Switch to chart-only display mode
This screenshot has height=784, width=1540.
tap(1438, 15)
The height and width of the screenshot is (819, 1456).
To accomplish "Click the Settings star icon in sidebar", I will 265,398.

========

_WORK INSTRUCTION:_ All entries are to be printed once more, exactly as given.

_OUTPUT FOR THIS EXERCISE:_
Switch to chart-only display mode
This screenshot has height=784, width=1540.
tap(1438, 15)
The height and width of the screenshot is (819, 1456).
To accomplish "Click the Settings star icon in sidebar", I will 265,398.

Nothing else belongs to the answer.